* _Work required_:
From the line containing "Click the lock" to the last line of the listing below, repeat every line exactly, and output nothing else.

* _Supplied data_:
----
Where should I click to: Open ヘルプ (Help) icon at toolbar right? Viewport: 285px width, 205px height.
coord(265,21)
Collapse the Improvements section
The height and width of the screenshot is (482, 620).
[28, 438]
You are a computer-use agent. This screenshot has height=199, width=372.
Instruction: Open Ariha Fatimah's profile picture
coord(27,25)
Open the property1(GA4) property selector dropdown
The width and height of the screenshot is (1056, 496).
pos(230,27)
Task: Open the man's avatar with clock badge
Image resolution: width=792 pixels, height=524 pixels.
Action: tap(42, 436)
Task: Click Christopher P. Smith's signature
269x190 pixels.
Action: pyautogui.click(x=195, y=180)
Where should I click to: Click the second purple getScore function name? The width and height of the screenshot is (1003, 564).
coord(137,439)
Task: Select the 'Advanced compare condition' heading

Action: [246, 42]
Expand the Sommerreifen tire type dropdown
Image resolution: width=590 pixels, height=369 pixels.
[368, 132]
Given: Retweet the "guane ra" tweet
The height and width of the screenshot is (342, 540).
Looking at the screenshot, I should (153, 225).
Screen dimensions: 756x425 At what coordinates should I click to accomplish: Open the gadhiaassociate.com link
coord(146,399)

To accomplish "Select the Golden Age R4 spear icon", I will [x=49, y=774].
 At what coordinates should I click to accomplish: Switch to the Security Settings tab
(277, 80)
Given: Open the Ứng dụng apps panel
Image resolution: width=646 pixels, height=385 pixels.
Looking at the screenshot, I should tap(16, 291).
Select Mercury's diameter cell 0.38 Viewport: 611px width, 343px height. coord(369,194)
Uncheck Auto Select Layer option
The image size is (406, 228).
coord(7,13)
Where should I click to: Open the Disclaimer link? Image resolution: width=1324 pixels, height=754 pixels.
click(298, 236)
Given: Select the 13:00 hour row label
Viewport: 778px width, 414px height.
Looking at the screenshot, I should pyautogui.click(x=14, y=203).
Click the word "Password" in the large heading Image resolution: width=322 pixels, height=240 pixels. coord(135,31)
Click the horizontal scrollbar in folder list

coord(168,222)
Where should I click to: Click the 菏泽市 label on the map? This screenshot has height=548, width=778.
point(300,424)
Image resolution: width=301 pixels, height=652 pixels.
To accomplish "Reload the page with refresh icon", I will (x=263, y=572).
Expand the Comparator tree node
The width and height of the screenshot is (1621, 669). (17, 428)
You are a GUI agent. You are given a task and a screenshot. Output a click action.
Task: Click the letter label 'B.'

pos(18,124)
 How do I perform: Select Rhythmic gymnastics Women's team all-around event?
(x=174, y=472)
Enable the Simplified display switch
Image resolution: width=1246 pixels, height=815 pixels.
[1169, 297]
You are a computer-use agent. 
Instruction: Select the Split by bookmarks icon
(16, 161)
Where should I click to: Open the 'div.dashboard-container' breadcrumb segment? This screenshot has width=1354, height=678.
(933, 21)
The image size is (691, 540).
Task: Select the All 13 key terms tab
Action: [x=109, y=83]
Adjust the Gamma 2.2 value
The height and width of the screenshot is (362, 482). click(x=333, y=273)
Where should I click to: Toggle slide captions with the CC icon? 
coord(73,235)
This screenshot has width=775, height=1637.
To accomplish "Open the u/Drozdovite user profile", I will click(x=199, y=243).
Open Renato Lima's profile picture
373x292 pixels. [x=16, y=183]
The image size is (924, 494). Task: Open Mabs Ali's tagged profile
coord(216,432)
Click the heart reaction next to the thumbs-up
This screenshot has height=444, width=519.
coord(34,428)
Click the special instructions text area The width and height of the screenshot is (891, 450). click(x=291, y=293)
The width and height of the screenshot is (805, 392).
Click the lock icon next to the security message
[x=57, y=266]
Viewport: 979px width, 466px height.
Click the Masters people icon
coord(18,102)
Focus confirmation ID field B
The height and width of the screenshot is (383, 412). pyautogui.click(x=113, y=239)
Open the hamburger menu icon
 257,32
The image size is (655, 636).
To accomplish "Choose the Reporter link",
----
* _Exercise output_:
Click the lock icon next to the security message
[x=57, y=266]
Viewport: 979px width, 466px height.
Click the Masters people icon
coord(18,102)
Focus confirmation ID field B
The height and width of the screenshot is (383, 412). pyautogui.click(x=113, y=239)
Open the hamburger menu icon
 257,32
The image size is (655, 636).
To accomplish "Choose the Reporter link",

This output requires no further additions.